Getting an SBA loan can be a great way for small businesses to access lower rates and longer terms than they might qualify for with a conventional loan. However, the application process requires extensive documentation of your finances, and it can be difficult to get approved for a loan if you are a new business. Traditional lenders consider start-ups to be “risky” investments, and they generally require the company to have at least two years of history before considering an approval. In addition to having a consistent, positive cash flow for several years, lenders also look at your debt-service coverage ratio.
This is calculated by dividing your net operating income by your total annual debt. A ratio of 1 means that your cash flow equals your monthly loan payments, while a ratio of 1.35 shows that you have a compensation margin built into your finances. It's important to note that the SBA loan application process is the most difficult compared to other business loans. This is true not only because of the eligibility requirements, but also because of the long length of the application and subscription process.
In large banks, the approval rate for commercial loans, including SBA loans, is only about 25%. In small banks, the approval rate is higher, around 49%, but more than half of borrowers are still rejected. If you've been denied an SBA loan, you're certainly not alone. To increase your chances of approval, make sure you have a strong cash flow and credit history. You should also avoid opening too many loan applications at once, as this can be a red flag for credit bureaus.

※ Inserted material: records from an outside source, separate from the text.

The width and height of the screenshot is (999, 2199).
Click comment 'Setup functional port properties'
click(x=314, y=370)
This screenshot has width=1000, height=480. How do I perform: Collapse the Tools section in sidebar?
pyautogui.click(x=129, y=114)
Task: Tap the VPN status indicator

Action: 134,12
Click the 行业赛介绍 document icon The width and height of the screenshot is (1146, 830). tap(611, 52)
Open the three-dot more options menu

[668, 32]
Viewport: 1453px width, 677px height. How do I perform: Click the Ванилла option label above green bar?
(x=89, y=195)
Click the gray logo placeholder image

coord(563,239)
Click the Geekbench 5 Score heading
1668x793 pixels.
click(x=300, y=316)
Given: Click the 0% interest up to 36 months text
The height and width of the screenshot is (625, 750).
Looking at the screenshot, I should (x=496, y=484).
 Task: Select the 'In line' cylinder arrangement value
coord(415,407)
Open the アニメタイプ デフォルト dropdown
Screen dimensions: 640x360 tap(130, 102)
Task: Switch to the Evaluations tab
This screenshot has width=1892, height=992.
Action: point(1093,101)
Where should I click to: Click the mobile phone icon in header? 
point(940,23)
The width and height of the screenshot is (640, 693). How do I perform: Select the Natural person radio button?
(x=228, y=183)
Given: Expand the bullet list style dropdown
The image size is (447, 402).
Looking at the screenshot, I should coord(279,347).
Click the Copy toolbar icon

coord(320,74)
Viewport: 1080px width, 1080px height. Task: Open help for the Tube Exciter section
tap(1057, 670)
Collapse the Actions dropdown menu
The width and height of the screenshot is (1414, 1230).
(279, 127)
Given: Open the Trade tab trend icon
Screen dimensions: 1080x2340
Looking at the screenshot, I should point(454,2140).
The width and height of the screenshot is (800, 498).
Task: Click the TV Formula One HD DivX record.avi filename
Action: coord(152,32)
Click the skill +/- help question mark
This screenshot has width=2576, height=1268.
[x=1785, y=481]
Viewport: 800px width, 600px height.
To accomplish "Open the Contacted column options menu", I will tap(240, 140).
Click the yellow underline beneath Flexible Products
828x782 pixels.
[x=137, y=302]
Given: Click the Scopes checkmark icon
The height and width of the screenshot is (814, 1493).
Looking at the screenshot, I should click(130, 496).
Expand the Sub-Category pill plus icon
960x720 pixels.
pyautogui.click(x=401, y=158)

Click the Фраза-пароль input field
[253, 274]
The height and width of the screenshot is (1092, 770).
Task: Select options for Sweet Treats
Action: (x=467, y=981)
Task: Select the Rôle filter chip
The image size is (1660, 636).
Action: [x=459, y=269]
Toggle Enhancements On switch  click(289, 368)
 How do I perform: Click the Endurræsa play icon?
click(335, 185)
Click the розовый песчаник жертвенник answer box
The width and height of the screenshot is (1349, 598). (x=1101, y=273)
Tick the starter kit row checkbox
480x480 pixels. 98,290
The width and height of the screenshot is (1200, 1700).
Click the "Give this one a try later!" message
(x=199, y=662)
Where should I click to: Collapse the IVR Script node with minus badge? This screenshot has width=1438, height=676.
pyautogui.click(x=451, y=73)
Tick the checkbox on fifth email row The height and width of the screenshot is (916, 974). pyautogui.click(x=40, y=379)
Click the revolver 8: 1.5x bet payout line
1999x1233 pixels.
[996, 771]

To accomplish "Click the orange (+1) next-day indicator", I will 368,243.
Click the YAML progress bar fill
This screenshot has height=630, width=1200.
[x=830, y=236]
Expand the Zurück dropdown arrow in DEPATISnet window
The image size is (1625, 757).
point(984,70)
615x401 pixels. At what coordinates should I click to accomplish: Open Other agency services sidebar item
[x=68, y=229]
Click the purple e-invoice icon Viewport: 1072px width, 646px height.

Additionally, lenders prefer a debt-to-income ratio of 1.35 for new small business loans. SBA 7 (a) loans are general-purpose business loans that you can use as working capital for your company. To qualify for this type of loan, you may need to provide collateral such as equipment or inventory that you have purchased. The SBA also uses a formula called the Debt Service Coverage Ratio (DSCR) to determine your ability to repay the loan - the higher the score, the better your chances of approval. SBA 504 loans are another option for financing the purchase of real estate, equipment and other fixed assets. These loans may require you to pay a down payment of 10 to 20% and to partially secure the loan.
You may also be asked to participate in training or development programs that are available to your company as part of the microcredit terms. As you can see, getting an SBA loan requires careful preparation and planning. Make sure you have a strong cash flow and credit history, and be prepared to provide collateral if necessary. With the right preparation and documentation, you can increase your chances of getting approved for an SBA loan.